Despite the issues, the Facebook stock is not a complete bust.  Over 571 million shares were traded on Friday, the value increased by $0.23, it still remains a successful multibillion dollar company.  The stock has not been a total success, but only two days have passed in trading, so there is plenty hope that the stock will succeed in the future. 
When observing this phenomenon, one cannot help but wonder what motivated Mark Zuckerberg, Facebook’s CEO and creator, to make it a public company.  Money was not an issue for the company, as its holdings currently exceed $105 billion.  Promotion was almost definitely not a motivation, as it already has 900 million+ members.  On Friday May 18, Zuckerberg gave enthusiastic insight as to the motivation for going public and stated that “our mission isn’t to be a public company. Our mission is to make the world more open and connected.”  Perhaps this statement sums it up.  Going public is simply a part of developing the company and connecting people around the world.  The statement is a bit vague, but fits consistently with the company’s ideology to connect people through the Internet.

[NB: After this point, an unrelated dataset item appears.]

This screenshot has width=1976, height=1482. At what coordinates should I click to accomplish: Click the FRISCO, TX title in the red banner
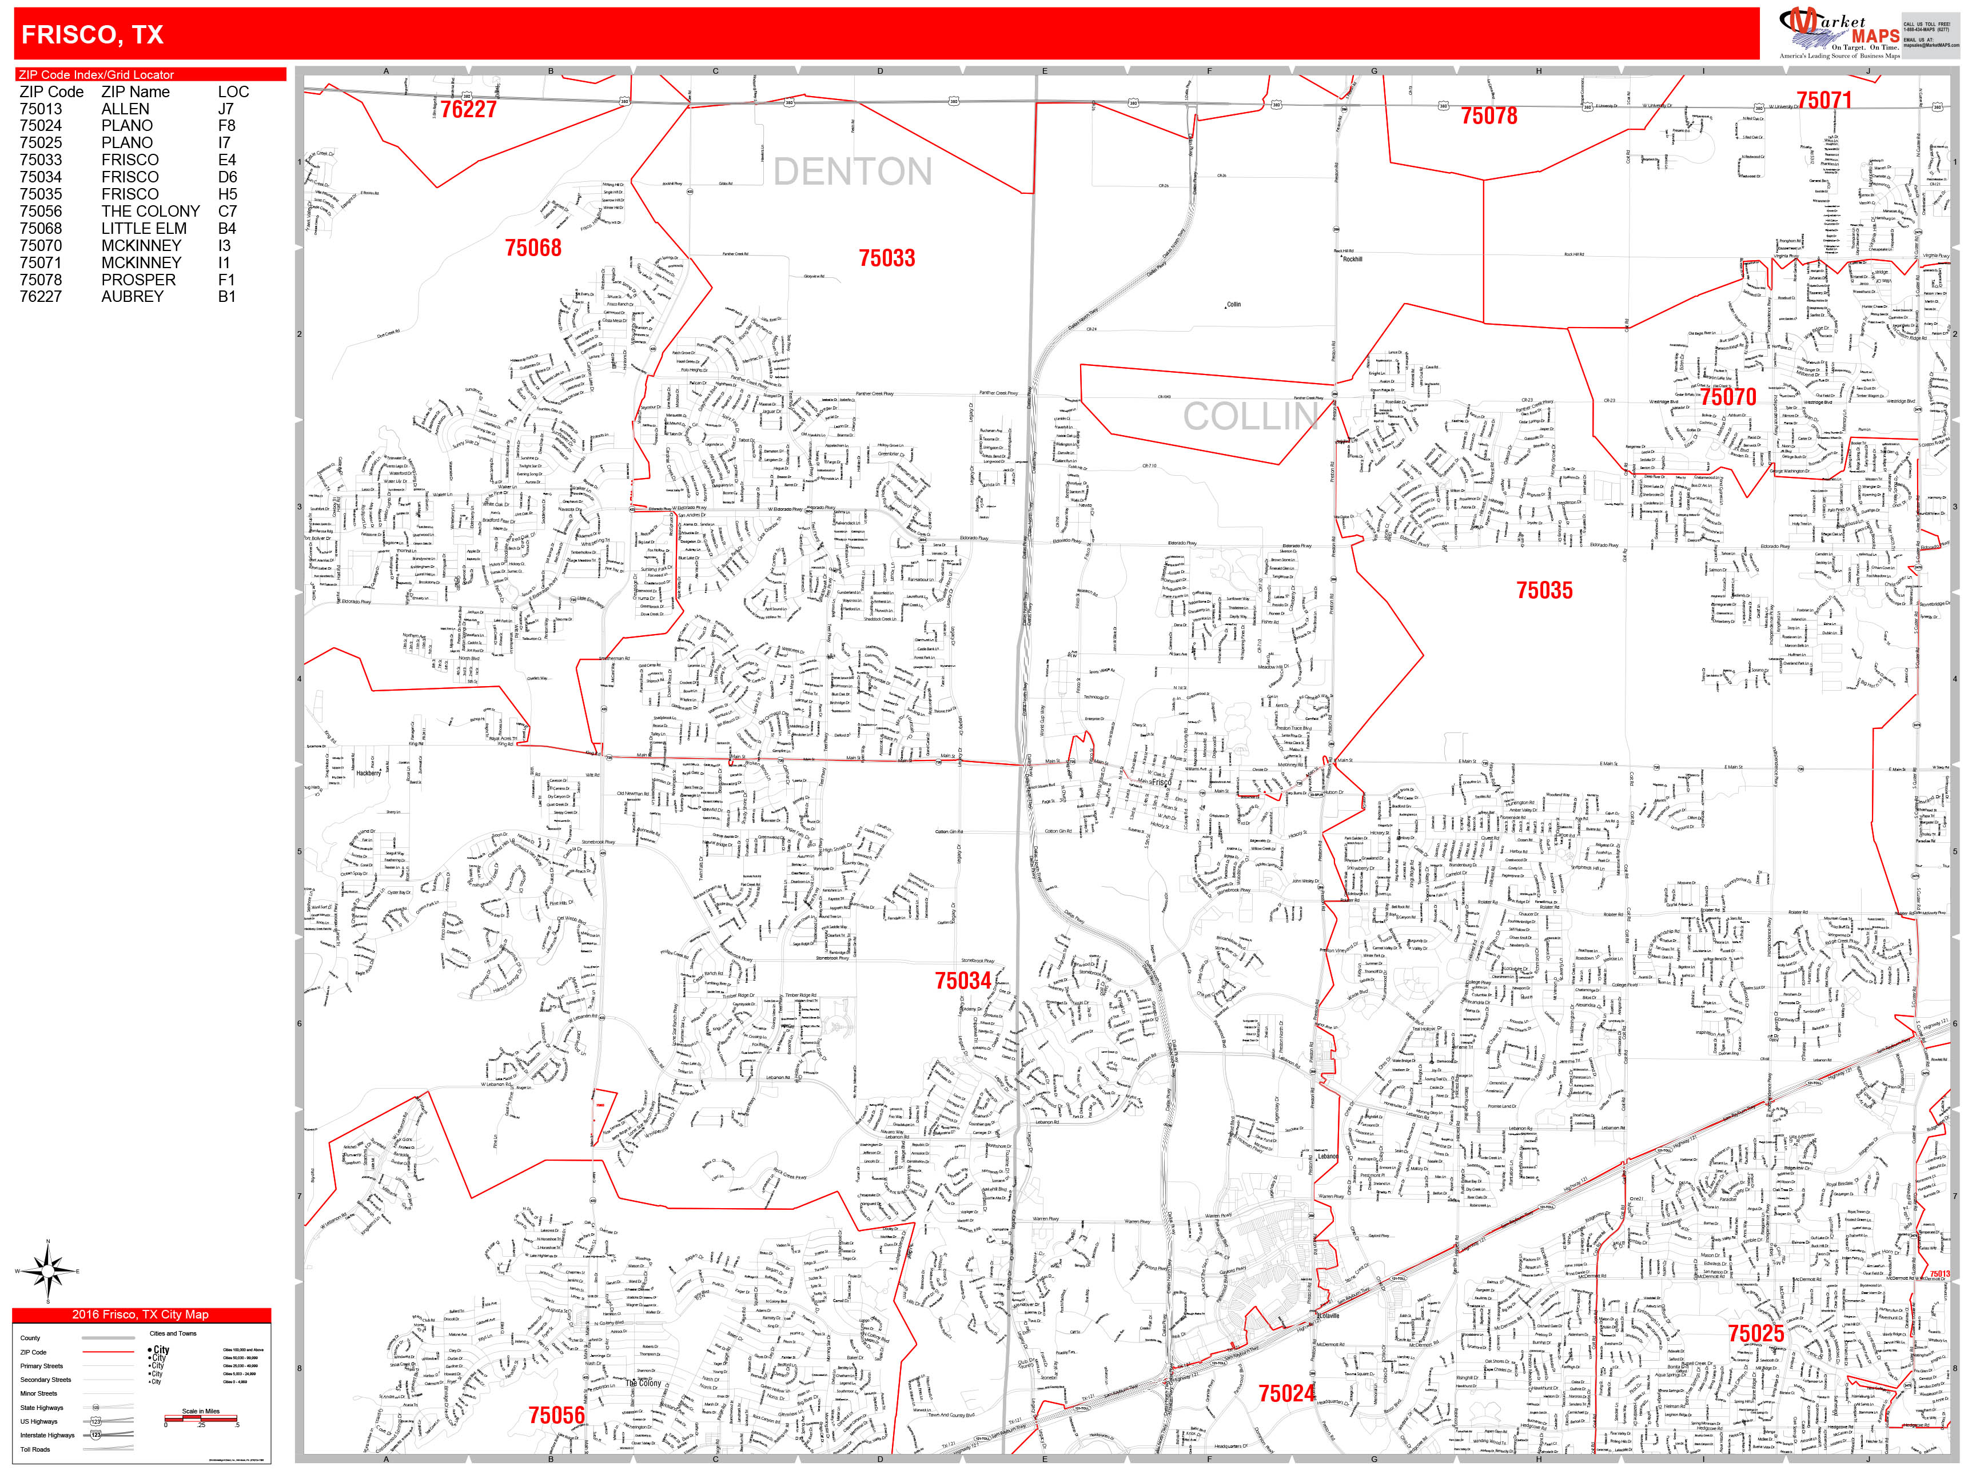[x=92, y=35]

Although Facebook’s public stock has gotten off to a weak start, it is too early to view this as a full indication of the company’s future success.  Viewing the past success of suggests that the company there is still ample hope for the company to succeed, especially in light of the life changing innovation and implications is has created.  Facebook has literally altered the lives of hundreds of millions of people, and its lasting impression will likely continue to define our generation and global society.  When a company has this much influence, it only seems possible for it to succeed as time continues.